After being an active member in django-syncr I have gained some experience with API calls and parsing data from XML/JSON. It is a lot of fun working in such a project. Recently I have written Readernaut and Brightkite syncr apps which pulls user’s data and writes into a django model.

Setting up a django model depends on the data retrieved from the API call. First read the documentation of the API call and know what data is being returned and what is the name of the tag. You can experiment with a curl call or a basic http call and see how the data is returned. I use XML over JSON as there are many libraries to parse XML than JSON. After deciding on what data is to be be written into a model write the model.

The next step is to write a python function which makes an API call, parse the data and insert it into the django model. I will explain this with an example: Readernaut-API. Readernaut has a very basic API with no authentication. So first you need to read the documentation and identify the ENDPOINTS for each API call.

In the view you formulate the url to which you need to make the API call and then parse the returned data. There is a urllib module which makes this very easy.

url = "http://readernaut.com/api/v1/yashh/books/"
data = urllib.urlopen(url).read()

Instead of hardcoding the username you can pass it as argument and make it reusable. Here the urllib makes a request and puts the returned data in a variable. data right now contains XML which needs to be parsed. There are quite many ways to parse XML. The most basic approach would be using python’s inbuilt XML parser. It’s quite easy to use it but the code would be quite verbose. You can use

  • BeautifulSoup
  • Feedparser

Both libraries have some good support for parsing XML on the fly. They are fast and efficient provided the returned is XML is not huge (not few Megs). However I am apparently too lazy to use them. I started using xml2dict which is accepts XML as input and returns a python dictionary.

from xml2dict import XML2Dict
x = XML2Dict()
dict = x.fromstring(data)

dict contains the data parsed from XML. Now it is as simple as write a for loop and iterate over the data and check if it exists in the database already, if not insert the data.

for book in r1["reader_books"]["reader_book"]:
    //logic to extract data from python dict
    //and use get_or_create function over the data.

Another important thing is to check if the object already exists in our database. There are a couple of ways you can do it. First you need to identify an entity in your model to perform a check on. Suppose in the readernaut example you grab a list of books of a user and try to insert them into the database. Here the unique entity would be the book id. Every book in readernaut has a unique book id which makes it easy for to perform a check if the book exists. Similarly brightkite provides a alpha-numeric id for every checkin. However there might be situations where you might not be able to find a unique entity. In that case you can rely on the datetime attribute of each record. This is reliable to some extent as far as there are no two objects with same datetime(kind of rare but possible).

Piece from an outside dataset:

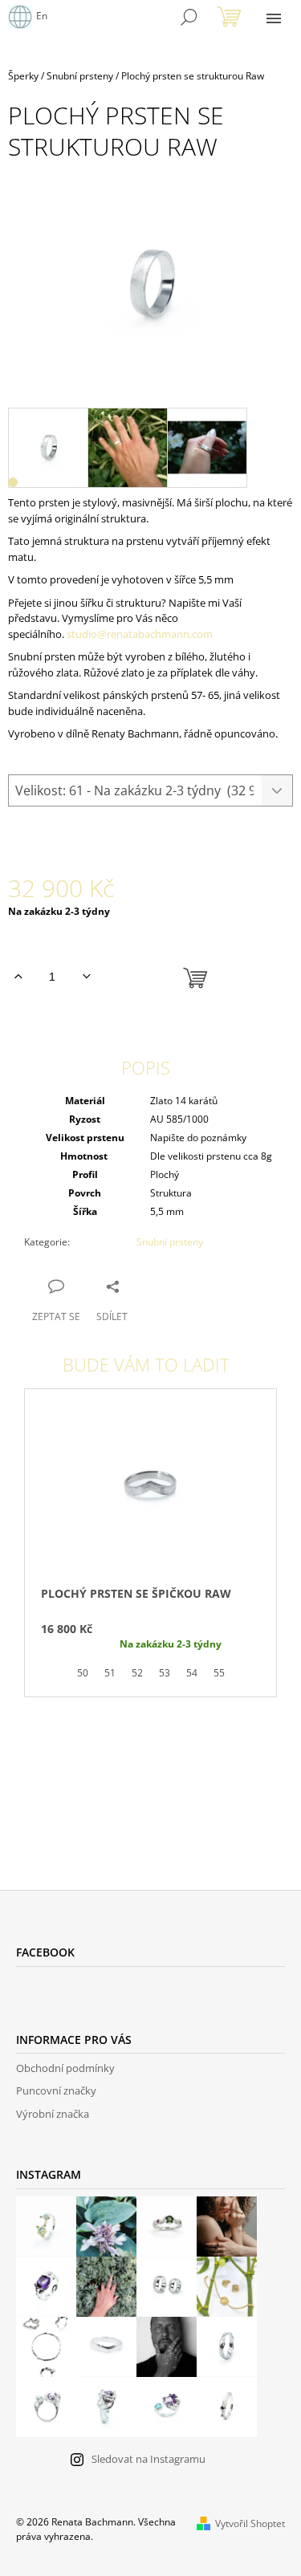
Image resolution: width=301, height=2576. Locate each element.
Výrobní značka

To perform a check if an objects exists in the database you can use django’s built in get_or_create function. To use this method put all the date of a record into a dictionary defaults except for the unique entity. Then this piece of code will check if the record exists in the database. If it does n’t exist it will create one.

obj, created = Model.objects.get_or_create(
unique_entity = record. unique_entity, defaults = default_dict)

Another method would be to put put the get method in a try clause and the creation code in the except clause.

try:
   book = Book.objects.get(book_id = book["reader_book_id"]["value"])
except DoesNotExist:
  new_book = Book.objects.create(values)
  new_book.save()

Here the try clause first gets executed. If there is no error it goes on. If there is an exception “DoesNotExist” then it executes the Except clause there by creating the object.

Another issue we often come across is parsing a datetime UNIX timestamp into a python datetime object. We initially used the default fromtimestamp method but later we adopted a better approach.

import time
from datetime import datetime
pub_time = time.strptime(created_at_from_API
  , "%a %b %d %H:%M:%S +0000 %Y")
pub_time = datetime.fromtimestamp(time.mktime(pub_time))
//pub_time is the datetime object we want

Note: Sometimes the timestamp returned by API may vary according to the daylight savings. With all those changes we might need to alter +0000 everytime. Instead we made use of dateutil library which parses a string and extracts datetime object from it.

import dateutil.parser, dateutil.tz
pub_time = dateutil.parser.parse(created_at_from_API)
if pub_time.tzinfo:
  pub_time = pub_time.astimezone(dateutil.tz.
   tzlocal()).replace(tzinfo=None)

With this dateutil you can also convert the datetime to your local time. All the zone conversion can be handled with ease.

This is something we do in almost all the apps in django-syncr. Recently I wrote a python-github which is a wrapper over the github API. Feel free to grab and use it.